> Seçilen metin

ATATÜRKÜ TANIYALIM

Atatürk'ün hiç bilinmeyen Hz. Muhammed telgrafı!


Suudilerin Hz. Muhammed'in mezarını yıkma girişimini Atatürk durdurmuş. Peki
bu tarihi olayın belgesi neden "Ortadan yok edildi"?
*09 Ağustos 2008 *


*1926 yılında Suudilerin kendi sınırları içindeki tüm mezarlıkları yıkma
kararı aldığını biliyor muydunuz ?*


İşin en ilginç yanı ise Hz. Muhammed'in mezarının da Suudi sınırları
içerisinde yer almasıydı...


*Peki ne oldu da Hz. Muhammed'in mezarının "Tek taşına bile dokunamadılar"
?
*
Prof. Nevzat Yalçıntaş *"Suudiler 1926 yılında sınırları içinde tüm
mezarlıkları yıkıyorlardı. Atatürk sıranın Hazreti Muhammed'in kabrine
geldiğini öğrenince bir telgraf çekerek, 'Eğer bir tek taşına bile
dokunursanız ordumu aşağı gönderirim' demişti. Bunun üzerine Suudiler
Hazreti Muhammed'in kabrine dokunamamıştı. Ama bu telgraf yok edildi"*dedi.


*İşte Can Ataklıdan ilginç ankedot...*


*Atatürk olmasa bugün Hazreti Muhammed'in mezarı da olmayacaktı*


Pazartesi akşamı Avrasya Televizyonu'nda Lale Şıvgın'ın sunduğu "Beyin
Fırtınası" programına katılmıştım biliyorsunuz. Programın diğer konukları
Nevzat Yalçıntaş ile Erol Manisalı idi.
Nevzat Yalçıntaş, program sırasında Atatürk'le ilgili küçük bir anekdota yer
vererek "Suudiler 1926 yılında sınırları içinde tüm mezarlıkları
yıkıyorlardı. Atatürk sıranın Hazreti Muhammed'in kabrine geldiğini
öğrenince bir telgraf çekerek, 'Eğer bir tek taşına bile dokunursanız ordumu
aşağı gönderirim' demişti. Bunun üzerine Suudiler Hazreti Muhammed'in
kabrine dokunamamıştı. Ama bu telgraf yok edildi" dedi.

> Görev 1
Atatürk'ün telgrafıyla ilgili metinde, Lale Şıvgın'ın sunduğu programın adı ne olarak geçiyor?
> Görev 2
Atatürk'ün telgrafıyla ilgili metni kaldığı yerden sürdürün.

> Veri bölümü
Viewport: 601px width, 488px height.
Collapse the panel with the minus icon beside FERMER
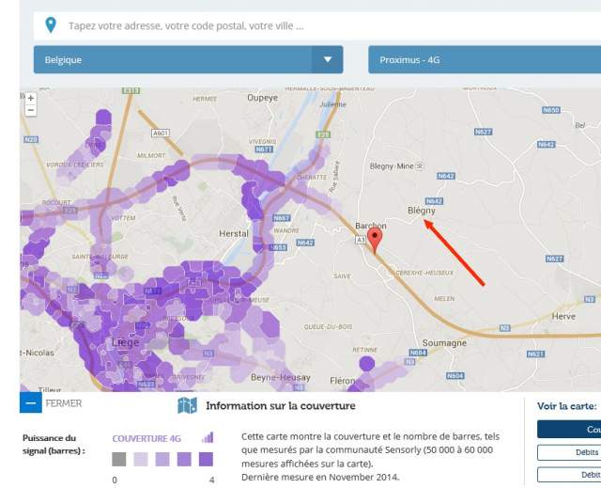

> Sonuç 1
Beyin Fırtınası

> Sonuç 2
Programın ana konusu kapatma davası olduğu için bu konu fazla uzun sürmedi.
Programdan sonra Lale Şıvgın, yayının yapıldığı Doğatepe tesislerinde
bizlere birer çorba ikram etti. Bundan yararlanarak Yalçıntaş'a "Hocam
programda anlattığınız olayın ayrıntılarını söyleyebilir misiniz?" diye
sordum.


1981 yılında 12 Eylül askeri yönetimi Atatürk'ün 100. doğum yılı nedeniyle
kapsamlı bir program hazırlamış. Prof. Yalçıntaş o dönemde İlim Kurulu'nun
başına getirilmiş. Amaç Atatürk'le ilgili çeşitli kaynaklardan arşiv
araştırması yapmak ve "bilinmeyen Atatürk'ü" ortaya çıkarmakmış.


Yalçıntaş, "Dışişlerinde Münir Bey vardı. (Soyadını hatırlayamadı) İyi bir
araştırmacı ve arşivciydi. Ona Dışişleri Bakanlığı arşivlerinin
araştırılması görevi verilmişti" diyerek anlatmaya başladı.


Sonra da sürdürdü: "Bir gün Münir Bey aradı. Çok ilginç bir belge bulduğunu,
bunu getirip göstermesi gerektiğini söyledi. O sırada benim çalıştığım
başbakanlık binası ile dışişleri binası aynı yerde. Hemen atlayıp geldi. Çok
heyecanlıydı."


Prof. Yalçıntaş, Münir Bey'in gösterdiği belgeye baktığında çok şaşırdığını
belirterek şöyle devam etti: "Belge bir telgraf metniydi. Henüz yeni kurulan
Suudi devletinin kralına gönderilmişti. Telgrafta 'Hazreti Muhammed'in
mezarının yıkılacağını derin üzüntü içinde öğrendim. Bu kutsal emanete asla
dokunamazsınız. Bir tek taşının bile zarar gördüğünü duyarsam orduyu aşağıya
gönderirim' anlamına gelen cümleler vardı."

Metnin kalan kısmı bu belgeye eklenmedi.